Translating these values online can be very clear in certain regards, for example, we would not allow sexual solicitation on our websites. In other regards, as many topics require evaluation and discussion of existing political, economic, legal, and social norms, we expect a certain amount of debate, and possibly heated debate, on our websites.
Occupy Wall Street, as a movement open to discourse, welcomes debate. However, as with any human interaction, whether in-person or online, the publication of acceptable norms is mandatory. The fundamental reason to develop and post a set of Administrator/Acceptable Use policies is for the protection of our members. Although we, in name (the 99%) represent a huge majority of people in the United States, the number of people accessing, participating in, and benefiting from our websites is small. First of all, it is limited to technically proficient people. Secondly, many people who identify with Occupy Wall Street may not feel compelled to visit the website and follow discussions and updates about the movement.
For those who do participate in the website, it is necessary to create a set of rules. Although we are not proponents of hierarchies, they are needed so that those concerned can create processes that may benefit many others. As in all aspects of Occupy Wall Street, the creators and enforcers of the Acceptable Use policies are not elected, paid, or chosen to represent one particular viewpoint. We are volunteers for the movement who are technically apt and who have had experience moderating, participating in, and perhaps working on websites. We are social-media savvy and want the Occupy Wall Street websites to be legal, safe, and comfortable experiences for our users and visitors.

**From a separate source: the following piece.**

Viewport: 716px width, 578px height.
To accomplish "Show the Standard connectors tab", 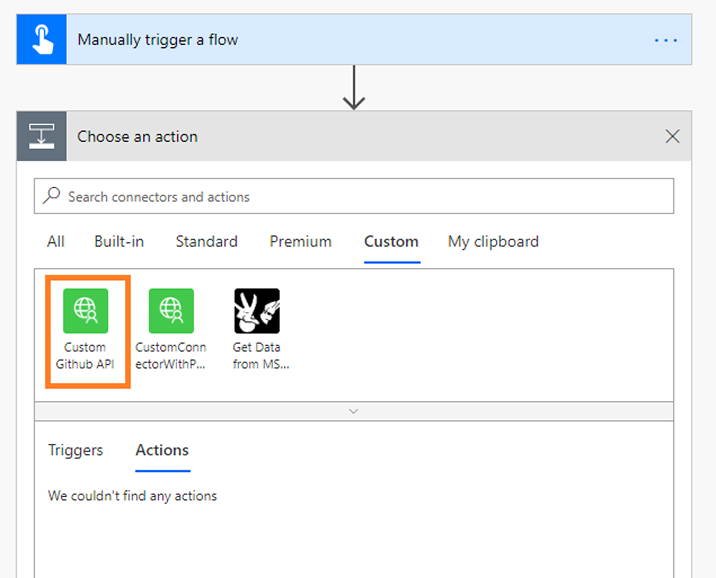I will [x=206, y=242].
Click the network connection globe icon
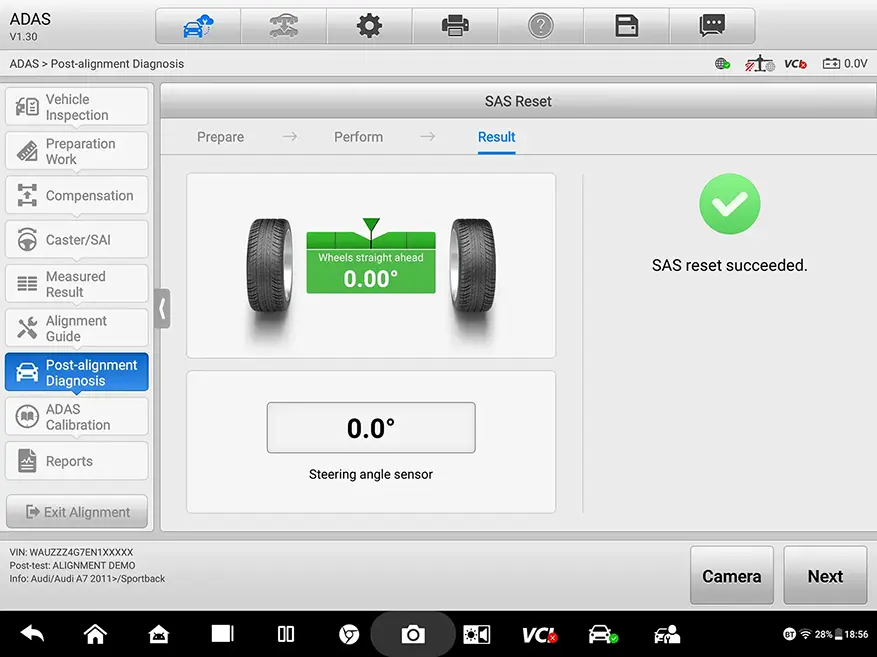Screen dimensions: 877x657 click(x=721, y=62)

In that regard, we propose these policies beginning on December 26, 2011:
 1. No agendas
No one shall use the Occupy Wall Street websites to promote private personal agendas. If this is found to be the case, groups, members, and written records may be archived (removed) from the site. People who wish to mention sympathetic organizations may do so by creating links to external sites;
 2 No solicitation
No one shall solicit membership in other external organizations. If this is found to be the case, groups, members, and written records may be archived (removed) from the site;
 3 Not-for-profit
The Occupy Wall Street websites are not profit-making. Donations are used to cover the cost of running the sites;
 4 Etiquette
Behavior, language, and attitude on the Occupy Wall Street websites shall adhere to the same as in personal communication. We do not tolerate cursing, threatening, defamation, lying, or manipulating members. If this is found to be the case, groups, members, and written records may be archived (removed) from the site;
 5 Respect copyright
Articles and posts submitted should be personal and not violate copyright rules. If copyrighted materials are referenced, please cite them correctly. If copyright violations continue to occur, groups, members, and written records may be archived (removed) from the site;
 6 Contributions are licensed
Creative Commons language here ??? ;
 7 Be tolerant, tolerable
People write in various ways using various expressions that depict tone. Writing a statement is not the same as speaking it. The way a statement is read is open to interpretation. Because language is often misconstrued, we request that submissions use neutral or positive words when possible. Complimenting and thanking other members for their contributions is built in to various systems with "twinkles" and "likes." When you use these features, try to separate out the person from the idea. As it is impossible to meet everyone face-to-face, give the poster the benefit of the doubt when reading their submissions. Recognize that Occupy Wall Street includes a tremendously diverse cross-section of participants. Some may write better than others. Some may be unhappy and express this emotion online. Using empathy, humility, and respect is the key to maintaining a positive political and social movement that will help create the kind of world we, the 99%, would like to create.